La contrapposta visione del mondo che si sviluppò negli anni della Guerra Fredda segnò non solo la scacchiera geopolitica mondiale, ma anche le coscienze e l’immaginario collettivo. Il vagheggiato
migliore dei mondi possibili si presentava attraverso due opposte visioni: da una parte l’utopia del socialismo reale, crollata definitivamente nel 1989 assieme al muro di Berlino; dall’altra le
paillette del libero mercato, drasticamente ridimensionato dall’attuale crisi economica globale.
Attorno agli anni che dal 1945 giungono al 1970, il Victoria and Albert Museum di Londra ha progettato un percorso scandito da ben duecentocinquanta oggetti, che raccontano la Guerra Fredda al di là d’ogni luogo comune.
Un primo nucleo di opere conduce nel cuore delle tensioni fra Stati Uniti e Unione Sovietica, dallo spionaggio che ispirò innumerevoli film – alcuni riproposti lungo il percorso – all’incubo di un attacco nucleare.
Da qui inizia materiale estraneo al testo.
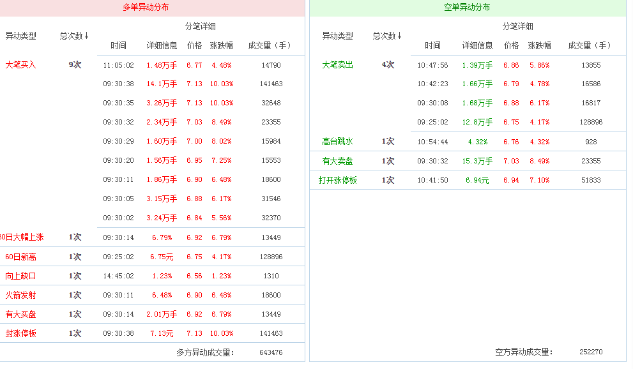Image resolution: width=633 pixels, height=369 pixels.
Task: Click the 60日新高 row label
Action: click(20, 257)
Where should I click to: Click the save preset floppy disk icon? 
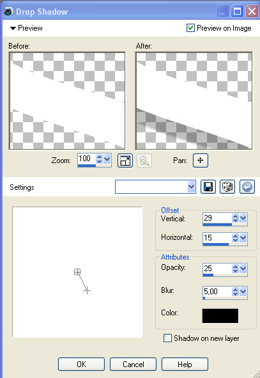[208, 187]
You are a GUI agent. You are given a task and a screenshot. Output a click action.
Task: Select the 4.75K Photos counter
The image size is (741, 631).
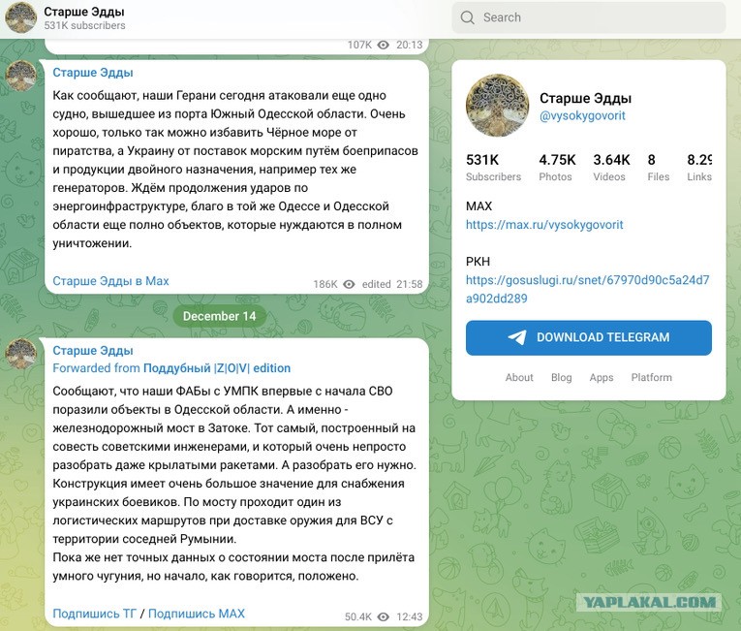pos(557,168)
Così, accanto a opere di
Fontana e
Baj (ideatore del Movimento nucleare), si trovano oggetti curiosi come un elegante orologio che cela un microfono del Kgb, o
ppure un progetto di
Paul László per un bunker antiatomico composto da un susseguirsi di ambienti angusti, sormontati – quasi a sottolineare un’idea di apparente normalità – da peschi in fiore.
Naturalmente il campo militare non fu l’unico in cui si giocò la partita per la supremazia planetaria. Un decennale terreno di sfida fu la conquista dello spazio, inaugurata nel 1961 da Juri Gagarin, il primo cosmonauta della storia. Oltre alla proiezione di film immortali come
2001 Odissea nello spazio, la mostra propone materiali insoliti, come progetti per interni di navette, tute spaziali e perfino uno Sputnik. Accanto a tali prodigi della tecnologia del tempo, sono state collocate alcune opere di design riferibili a entrambi i fronti, ispirate a quelle forme così avveniristiche: da una poltrona a foggia d’uovo di
Peter Ghyczy a un’aerodinamica macchina per il caffé espresso di
Gio Ponti, fino ai televisori-elmetto di
Walter Pichler.
Nemmeno l’architettura rimase immune alle logiche della “cortina di ferro”. La sfida coinvolse sia la progettazione di case popolari di stampo razionalista – a iniziare da quelle di
Le Corbusier – che l’architettura monumentale, come nel caso della colossale torre della televisione moscovita, progettata nel 1967 da
Nikolai Nikitin.
Sebbene non siano mancati tentativi di pacificazione – li ricorda, oltre ad alcuni manifesti, un foulard disegnato da
Picasso nel ‘51 per un festival pacifista -, a dominare l’immaginario grafico di quegli anni sono le iconografie della propaganda. Dietro le barricate dell’ideologia si scrisse infatti un capitolo fondamentale della storia della grafica, quello del manifesto politico: dal pop-maoismo cinese ai caldi colori dell’internazionalismo grafico cubano, dai manifesti russi, marcatamente realisti, alle
affiche serigrafiche vergate con irriverenza dagli studenti dell’
Atelier Populaire nel caldo maggio parigino del 1968.